Даор тяжело вздохнул и обернулся ко мне.

- Зачем бинтовать ее раны, если она все равно находится в стерильной капсуле, где аппаратура поддерживает ее состояние?

- Затем, что обратно в капсулу Кхевва не вернется. – Сухо ответил я, не сводя глаз с пленницы. Не смотря на то, что доза введенного вещества обеспечивала крепкий сон для ро’оас, мне казалось, что она может очнуться и прибегнуть к своим силам в любой момент. Наверное, причиной такого моего опасения было то, что глаза, сокрытые нежными веками, резко и дергано двигались, будто видя нечто пугающее и заставляющее содрогаться. Но, возможно, я сквозь черноту ощущал таящуюся в девушке силу.

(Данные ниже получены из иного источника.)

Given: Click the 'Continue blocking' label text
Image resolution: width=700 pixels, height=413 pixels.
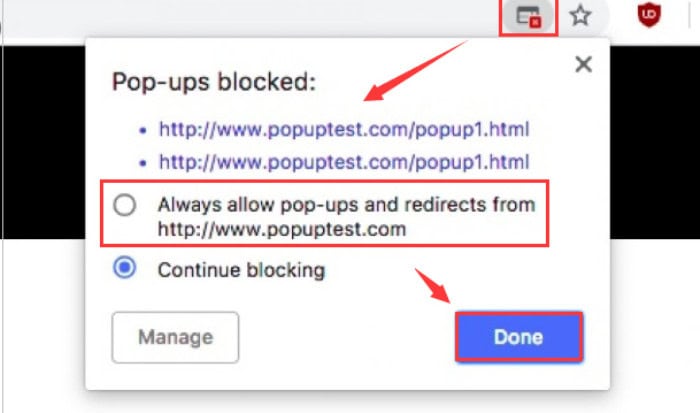Looking at the screenshot, I should pyautogui.click(x=242, y=270).
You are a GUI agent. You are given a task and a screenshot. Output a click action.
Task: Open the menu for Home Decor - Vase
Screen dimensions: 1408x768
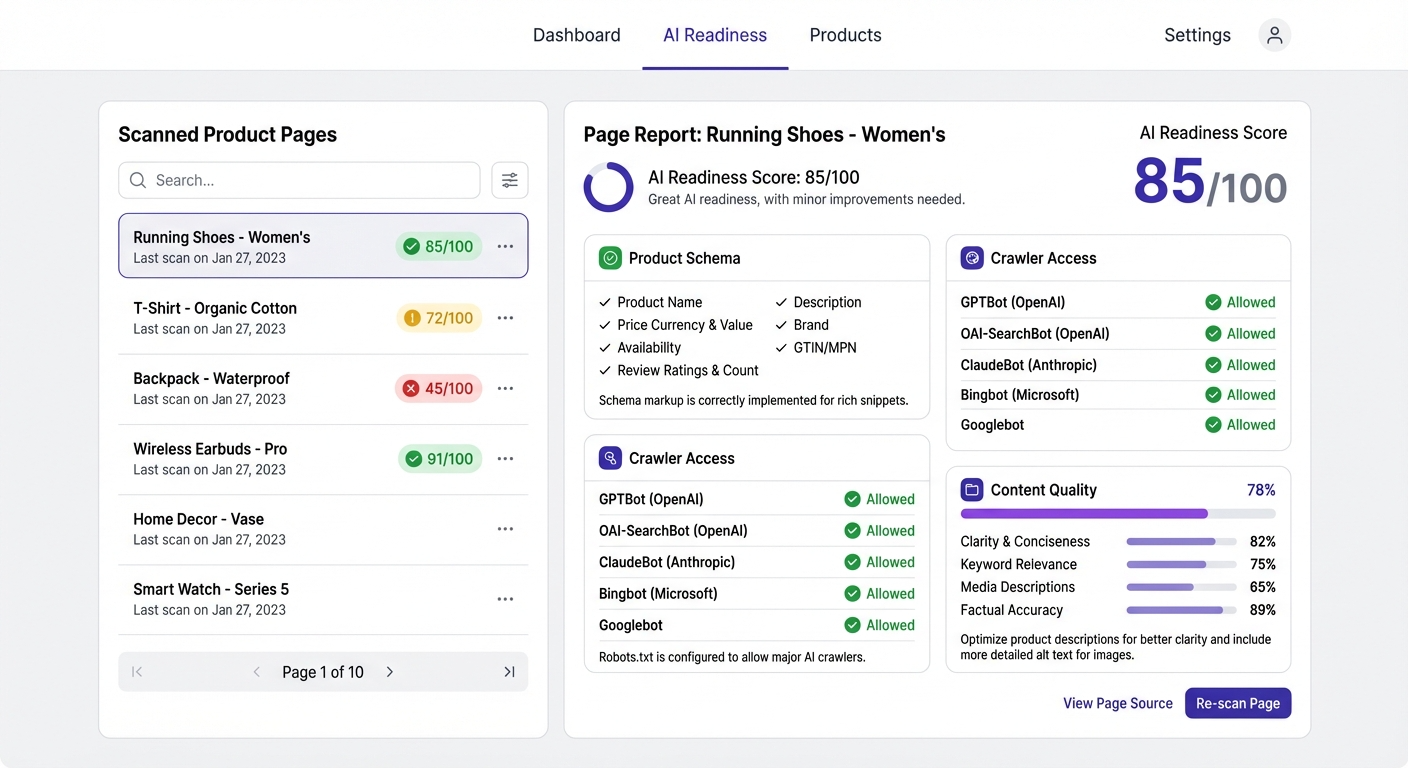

- Император? – Недоуменно и даже несколько испуганно выговорил раб. Затем взволнованно замолчал, нахмурился еще больше и после этого словно просиял от озарения. Его винные глаза вмиг окрасились янтарем. – О, Владыка, Вы нашли выход? Вы знаете, как остановить надвигающееся? Можно спастись от скверны Орттуса?

- Я лишь предполагаю, Даор. Путь спасения мне, увы, все еще не известен.

- Вы поделитесь своими мыслями… – Он помедлил и почему-то смутился, – … со мной? Я бы хотел помочь, если такое возможно. По мере сил, все, что я могу сделать… я хочу помочь!

- Неужели ты не видишь собственного вклада в Империю? Зачем ты ищешь большего, если уже являешь моей правой рукой. Это напоминает первый год после того, как я даровал тебе касту раба и ввел в свою свиту. – Мои губы слегка изогнулись в улыбке, а в глазах же не проскользнуло никаких эмоций и чувств ностальгии. – Но ты фанатично, до агонии и лихорадочного приступа продолжаешь вести себя как прежде. Ты будто ищешь способ снова и снова доказать свою необходимость, упрямо не замечая того, насколько стала зависима слаженность работы в моей Империи от тебя. Неужели ты не понимаешь и не видишь моего доверия?